- RECORDS FOR PROCESSING -
********************

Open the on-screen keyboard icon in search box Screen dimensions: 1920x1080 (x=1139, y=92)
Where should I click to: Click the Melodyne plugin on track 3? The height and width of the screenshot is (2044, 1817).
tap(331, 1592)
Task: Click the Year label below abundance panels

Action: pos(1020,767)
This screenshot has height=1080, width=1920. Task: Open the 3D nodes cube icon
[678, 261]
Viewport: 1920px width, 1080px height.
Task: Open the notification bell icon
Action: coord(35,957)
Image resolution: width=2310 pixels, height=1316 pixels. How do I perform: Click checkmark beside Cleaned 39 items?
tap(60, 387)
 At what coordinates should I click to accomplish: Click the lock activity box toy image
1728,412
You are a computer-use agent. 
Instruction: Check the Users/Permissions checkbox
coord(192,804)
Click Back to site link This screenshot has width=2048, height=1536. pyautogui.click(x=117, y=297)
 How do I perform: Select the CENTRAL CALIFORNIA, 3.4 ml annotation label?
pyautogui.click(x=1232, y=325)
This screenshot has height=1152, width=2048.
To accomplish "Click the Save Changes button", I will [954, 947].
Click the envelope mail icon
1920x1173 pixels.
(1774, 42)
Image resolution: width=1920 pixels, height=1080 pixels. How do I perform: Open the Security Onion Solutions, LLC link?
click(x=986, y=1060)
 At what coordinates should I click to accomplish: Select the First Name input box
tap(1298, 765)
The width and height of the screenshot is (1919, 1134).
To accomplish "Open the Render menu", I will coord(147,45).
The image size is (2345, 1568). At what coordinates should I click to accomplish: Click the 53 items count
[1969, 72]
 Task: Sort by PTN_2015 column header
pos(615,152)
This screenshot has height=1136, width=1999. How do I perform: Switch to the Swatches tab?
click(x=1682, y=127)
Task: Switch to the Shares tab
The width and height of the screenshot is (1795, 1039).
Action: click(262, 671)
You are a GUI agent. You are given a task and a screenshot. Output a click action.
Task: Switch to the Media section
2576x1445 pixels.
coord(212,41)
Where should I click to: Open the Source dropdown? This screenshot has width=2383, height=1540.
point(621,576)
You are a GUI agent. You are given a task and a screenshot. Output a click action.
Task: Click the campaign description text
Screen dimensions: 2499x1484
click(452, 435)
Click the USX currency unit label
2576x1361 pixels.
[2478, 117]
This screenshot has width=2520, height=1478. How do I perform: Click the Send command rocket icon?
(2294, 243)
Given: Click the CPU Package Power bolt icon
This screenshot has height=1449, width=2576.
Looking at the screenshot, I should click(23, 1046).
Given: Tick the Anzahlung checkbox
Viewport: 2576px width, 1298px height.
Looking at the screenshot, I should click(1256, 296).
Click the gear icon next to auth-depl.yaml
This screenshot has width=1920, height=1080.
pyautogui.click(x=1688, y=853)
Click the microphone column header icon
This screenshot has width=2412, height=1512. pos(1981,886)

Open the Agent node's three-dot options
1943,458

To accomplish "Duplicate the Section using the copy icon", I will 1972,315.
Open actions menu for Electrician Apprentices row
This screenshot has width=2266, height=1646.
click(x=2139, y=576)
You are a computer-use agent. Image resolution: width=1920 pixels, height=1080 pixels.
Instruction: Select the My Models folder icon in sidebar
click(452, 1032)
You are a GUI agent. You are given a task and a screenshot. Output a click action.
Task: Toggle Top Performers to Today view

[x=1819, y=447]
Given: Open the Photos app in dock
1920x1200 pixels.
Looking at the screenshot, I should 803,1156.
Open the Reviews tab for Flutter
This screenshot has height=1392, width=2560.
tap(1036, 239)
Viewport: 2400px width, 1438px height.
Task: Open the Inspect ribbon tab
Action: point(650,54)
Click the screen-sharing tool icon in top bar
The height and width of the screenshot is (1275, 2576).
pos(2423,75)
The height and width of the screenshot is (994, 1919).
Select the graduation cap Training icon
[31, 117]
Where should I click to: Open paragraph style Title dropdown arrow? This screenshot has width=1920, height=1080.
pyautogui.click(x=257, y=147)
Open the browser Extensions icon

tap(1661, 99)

********************

- REQUIRED WORK -
Each line from the material above that mentions the word "computer" needs to be copied.

- SOLVED EXERCISE -
You are a computer-use agent. 
You are a computer-use agent. Image resolution: width=1920 pixels, height=1080 pixels.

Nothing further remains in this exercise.